Activation of D 1 and D 2 Dopamine Receptors Inhibits Protein Kinase C Activity in Striatal Synaptoneurosomes

The effects of D 1 and D 2 dopamine ligands on protein kinase C (PKC) activity were examined in synaptoneurosomes. Incubation with D 1 agonists (SKF 38393, fenodopam), in the presence of calcium, decreased the soluble and increased the particulate PKC activity. These effects were reversed by SCH 23390, which by itself had the opposite effect of increasing the soluble and decreasing the particulate PKC activity. In contrast, incubation with the D 2 agonists [LY 171555, (+)‐3‐(3‐hydroxyphenyl)‐ N ‐ n ‐propylpiperidine, RU 24213] increased the soluble and decreased the particulate PKC activity. These effects were reversed by sulpiride. (−)‐3‐(3‐Hydroxyphenyl)‐ N ‐ n ‐propylpiperidine had a D 2 antagonist profile. Apomorphine showed a biphasic dose‐response change; i.e., it decreased particulate PKC activity at the D 2 receptor at low concentrations (0.1 µ M ) and increased it at the D 1 receptor at higher concentrations (10 µ M ).

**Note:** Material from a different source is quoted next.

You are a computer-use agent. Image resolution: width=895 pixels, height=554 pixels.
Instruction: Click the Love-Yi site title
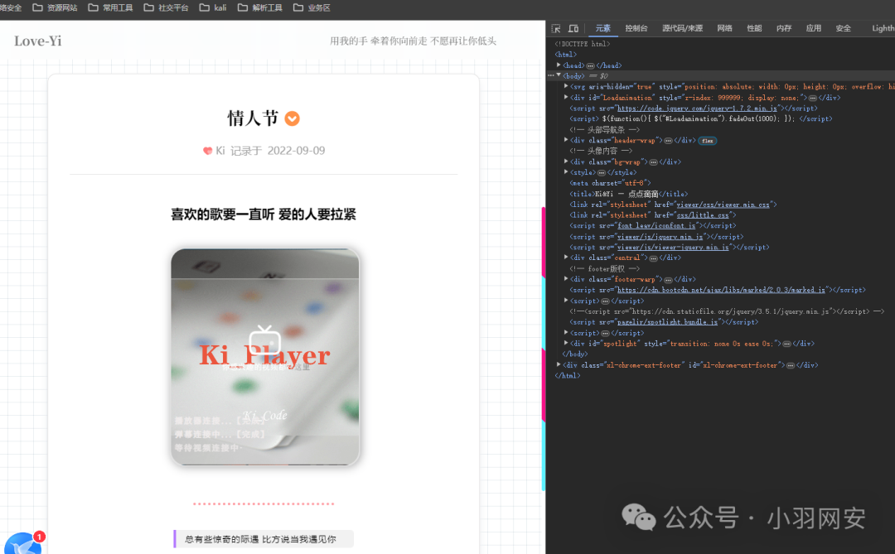pos(37,40)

Pretreatment with tetrodotoxin or omission of calcium in the incubation medium did not alter the responses of the D 2 agonists, but it reversed the changes in PKC activity induced by the D 1 agonists and converted the biphasic response of apomorphine to a monophasic inhibition. These results indicate that (1) D 1 and D 2 dopamine receptors are negatively coupled to PKC and (2) the increase in particulate PKC activity seen with the D 1 drugs in the presence of calcium is mediated indirectly via a transneuronal effect.